The naming of the child is not made the occasion for any ceremonies, and it is not unusual to meet children of seven or eight years old who have not yet received a name. They are known by some pet name, or are called _endun_ (little girl), or _igat_, or _anggat_ (little boy).
Even when a name is given to a child, it is often changed for some reason or other. The Dyaks have a great objection to uttering the name of a dead person, so if the namesake of a child dies, at once a new name is chosen. Again, if a child is liable to frequent attacks of illness, it is no uncommon thing for parents to change the name two or three times in the course of a year. The reason for this is that all sickness and death is supposed to be caused by evil spirits, who are put off the scent by this means. When they come to take the child’s soul away, they do not hear his old name uttered any more, and so they conclude he no longer exists, and return without him!
The Dyaks are very fond of children, and treat them very kindly. They rarely, if ever, punish them. The children have a great deal of liberty, but are not often unruly, disobedient, or disrespectful. They are, as a rule, very fond of their parents, and when they grow older, do as they are told from a desire to please them.
The girls like to help their mothers in the work of the house, and become useful at an early age.
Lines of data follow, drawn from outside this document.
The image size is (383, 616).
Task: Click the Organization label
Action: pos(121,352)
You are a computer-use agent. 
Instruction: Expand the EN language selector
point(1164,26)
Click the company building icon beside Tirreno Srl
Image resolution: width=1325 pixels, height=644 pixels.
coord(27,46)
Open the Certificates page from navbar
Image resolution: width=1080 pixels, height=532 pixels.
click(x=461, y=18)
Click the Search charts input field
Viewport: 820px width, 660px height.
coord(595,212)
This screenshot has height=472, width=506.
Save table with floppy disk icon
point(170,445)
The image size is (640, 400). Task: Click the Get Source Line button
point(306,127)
The boys also begin to work early, and are often seen accompanying their fathers when they work on their farms. A boy is very proud when he has succeeded in making his first dug-out canoe, which he sometimes does at fifteen. He can at this age join a party working in the jungle and collecting gutta-percha, canes, and other jungle produce, and he receives an equal share with the adult members of the party. The boys generally bring back what money they earn in this way, and give it to their parents.
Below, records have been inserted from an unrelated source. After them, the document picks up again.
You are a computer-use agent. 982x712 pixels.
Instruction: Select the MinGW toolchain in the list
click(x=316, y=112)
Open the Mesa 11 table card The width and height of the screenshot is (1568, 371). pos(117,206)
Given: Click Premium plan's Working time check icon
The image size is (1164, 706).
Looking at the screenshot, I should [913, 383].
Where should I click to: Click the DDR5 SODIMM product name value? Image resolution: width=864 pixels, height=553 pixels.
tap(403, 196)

Dyak children have not many toys. Little girls are sometimes seen with rudely carved wooden dolls, and little boys play with models of boats. The boys are fond of spinning-tops, which they make for themselves.
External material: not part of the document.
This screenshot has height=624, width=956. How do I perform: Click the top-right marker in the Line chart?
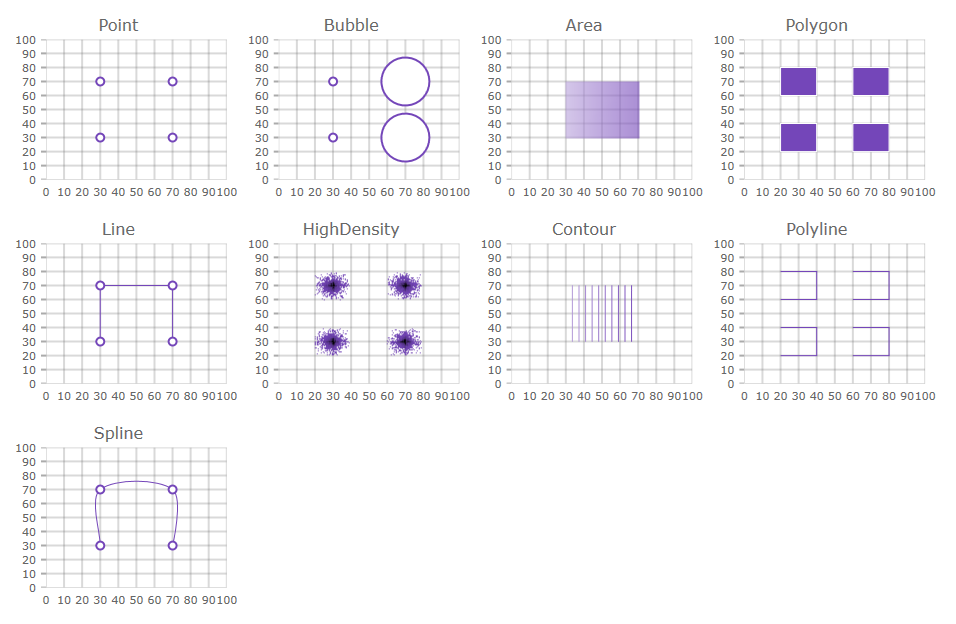[172, 286]
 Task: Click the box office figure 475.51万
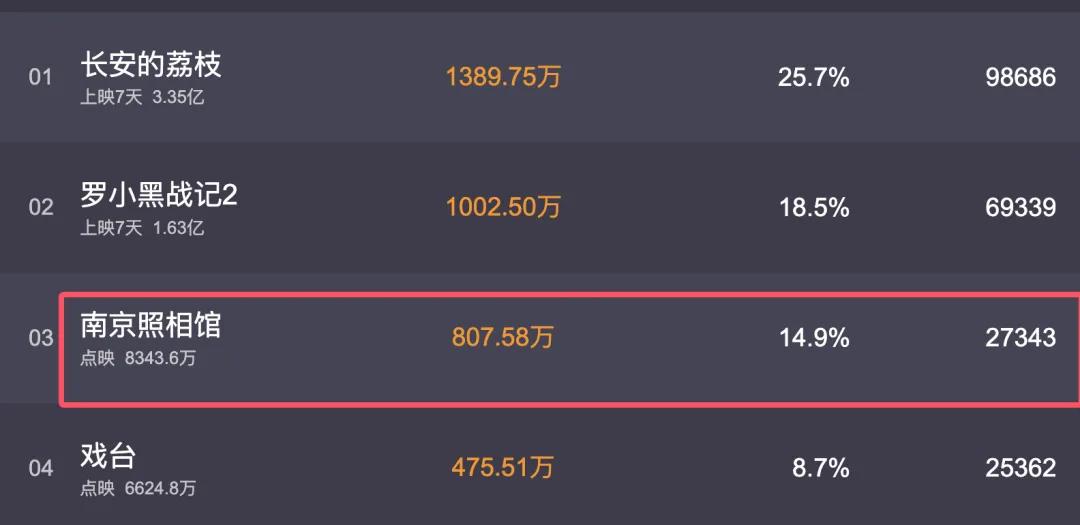coord(503,467)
Though the Dyaks marry young, they do not have large families. It is not often that one meets a family of over three or four children, and I have only known of one case where a woman had seven children. The conditions are favourable, one would think, to a rapid increase of population. They have plenty of good plain food, and the climate is healthy. There are none of the principal checks to population mentioned by Malthus among savage nations—starvation, disease, war, infanticide, or immorality. What, then, is the cause of the small number of births? Climate and race may have something to do with it, but I think the main cause of it is the infertility of the women. This is no doubt brought about by the hard work they do, and the heavy loads they often carry. A Dyak woman sometimes spends the whole day in the field, and carries home at night a heavy load, often walking for several miles over hilly paths. In addition to this, she has to pound the rice, a work which strains every muscle of the body. I have often been told by Dyak women that the hardest work they have to do is this rice-pounding. This kind of hard labour begins at an early age, and never ceases until the woman is too old or too weak to work. Need we wonder, then, at the limited number of her children?